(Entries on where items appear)
>> begin
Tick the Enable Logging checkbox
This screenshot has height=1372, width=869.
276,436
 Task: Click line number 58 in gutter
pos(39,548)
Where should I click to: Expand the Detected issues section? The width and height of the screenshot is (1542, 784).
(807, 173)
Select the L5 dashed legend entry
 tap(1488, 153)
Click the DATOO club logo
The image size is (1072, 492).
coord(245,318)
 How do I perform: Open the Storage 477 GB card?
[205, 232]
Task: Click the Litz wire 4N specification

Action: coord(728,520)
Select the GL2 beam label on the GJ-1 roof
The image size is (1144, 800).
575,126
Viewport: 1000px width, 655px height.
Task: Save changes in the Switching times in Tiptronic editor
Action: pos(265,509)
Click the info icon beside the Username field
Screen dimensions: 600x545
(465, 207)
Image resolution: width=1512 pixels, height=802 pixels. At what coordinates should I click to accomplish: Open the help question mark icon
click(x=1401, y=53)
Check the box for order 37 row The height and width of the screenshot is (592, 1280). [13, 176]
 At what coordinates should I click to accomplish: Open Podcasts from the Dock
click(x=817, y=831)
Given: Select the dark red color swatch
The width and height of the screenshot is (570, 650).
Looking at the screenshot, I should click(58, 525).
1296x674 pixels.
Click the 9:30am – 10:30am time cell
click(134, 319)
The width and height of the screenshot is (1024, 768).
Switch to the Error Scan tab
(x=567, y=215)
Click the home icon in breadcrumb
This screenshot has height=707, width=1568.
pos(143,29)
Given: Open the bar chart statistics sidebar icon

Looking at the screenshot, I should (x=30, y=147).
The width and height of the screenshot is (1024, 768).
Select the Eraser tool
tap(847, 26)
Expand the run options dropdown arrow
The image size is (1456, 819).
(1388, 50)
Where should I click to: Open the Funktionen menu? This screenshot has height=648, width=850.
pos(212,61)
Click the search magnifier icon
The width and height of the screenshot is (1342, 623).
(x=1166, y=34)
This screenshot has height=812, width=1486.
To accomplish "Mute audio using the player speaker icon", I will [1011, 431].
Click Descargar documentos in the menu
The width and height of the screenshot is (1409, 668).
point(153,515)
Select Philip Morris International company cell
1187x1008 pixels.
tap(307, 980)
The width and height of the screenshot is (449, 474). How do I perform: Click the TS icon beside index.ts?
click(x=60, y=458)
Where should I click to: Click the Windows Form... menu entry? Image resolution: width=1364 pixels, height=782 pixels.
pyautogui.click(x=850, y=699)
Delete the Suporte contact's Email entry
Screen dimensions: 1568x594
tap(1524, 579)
>> end
▶ _Prompt_
Please edit the items above so that every "The width and height of the screenshot is" becomes "The screenshot's width and height are", and leave all other text unchanged.

▶ _Expected answer_
Tick the Enable Logging checkbox
This screenshot has height=1372, width=869.
276,436
 Task: Click line number 58 in gutter
pos(39,548)
Where should I click to: Expand the Detected issues section? The screenshot's width and height are (1542, 784).
(807, 173)
Select the L5 dashed legend entry
 tap(1488, 153)
Click the DATOO club logo
The image size is (1072, 492).
coord(245,318)
 How do I perform: Open the Storage 477 GB card?
[205, 232]
Task: Click the Litz wire 4N specification

Action: coord(728,520)
Select the GL2 beam label on the GJ-1 roof
The image size is (1144, 800).
575,126
Viewport: 1000px width, 655px height.
Task: Save changes in the Switching times in Tiptronic editor
Action: pos(265,509)
Click the info icon beside the Username field
Screen dimensions: 600x545
(465, 207)
Image resolution: width=1512 pixels, height=802 pixels. At what coordinates should I click to accomplish: Open the help question mark icon
click(x=1401, y=53)
Check the box for order 37 row The height and width of the screenshot is (592, 1280). [13, 176]
 At what coordinates should I click to accomplish: Open Podcasts from the Dock
click(x=817, y=831)
Given: Select the dark red color swatch
The screenshot's width and height are (570, 650).
Looking at the screenshot, I should click(58, 525).
1296x674 pixels.
Click the 9:30am – 10:30am time cell
click(134, 319)
The screenshot's width and height are (1024, 768).
Switch to the Error Scan tab
(x=567, y=215)
Click the home icon in breadcrumb
This screenshot has height=707, width=1568.
pos(143,29)
Given: Open the bar chart statistics sidebar icon

Looking at the screenshot, I should (x=30, y=147).
The screenshot's width and height are (1024, 768).
Select the Eraser tool
tap(847, 26)
Expand the run options dropdown arrow
The image size is (1456, 819).
(1388, 50)
Where should I click to: Open the Funktionen menu? This screenshot has height=648, width=850.
pos(212,61)
Click the search magnifier icon
The screenshot's width and height are (1342, 623).
(x=1166, y=34)
This screenshot has height=812, width=1486.
To accomplish "Mute audio using the player speaker icon", I will [1011, 431].
Click Descargar documentos in the menu
The screenshot's width and height are (1409, 668).
point(153,515)
Select Philip Morris International company cell
1187x1008 pixels.
tap(307, 980)
The screenshot's width and height are (449, 474). How do I perform: Click the TS icon beside index.ts?
click(x=60, y=458)
Where should I click to: Click the Windows Form... menu entry? Image resolution: width=1364 pixels, height=782 pixels.
pyautogui.click(x=850, y=699)
Delete the Suporte contact's Email entry
Screen dimensions: 1568x594
tap(1524, 579)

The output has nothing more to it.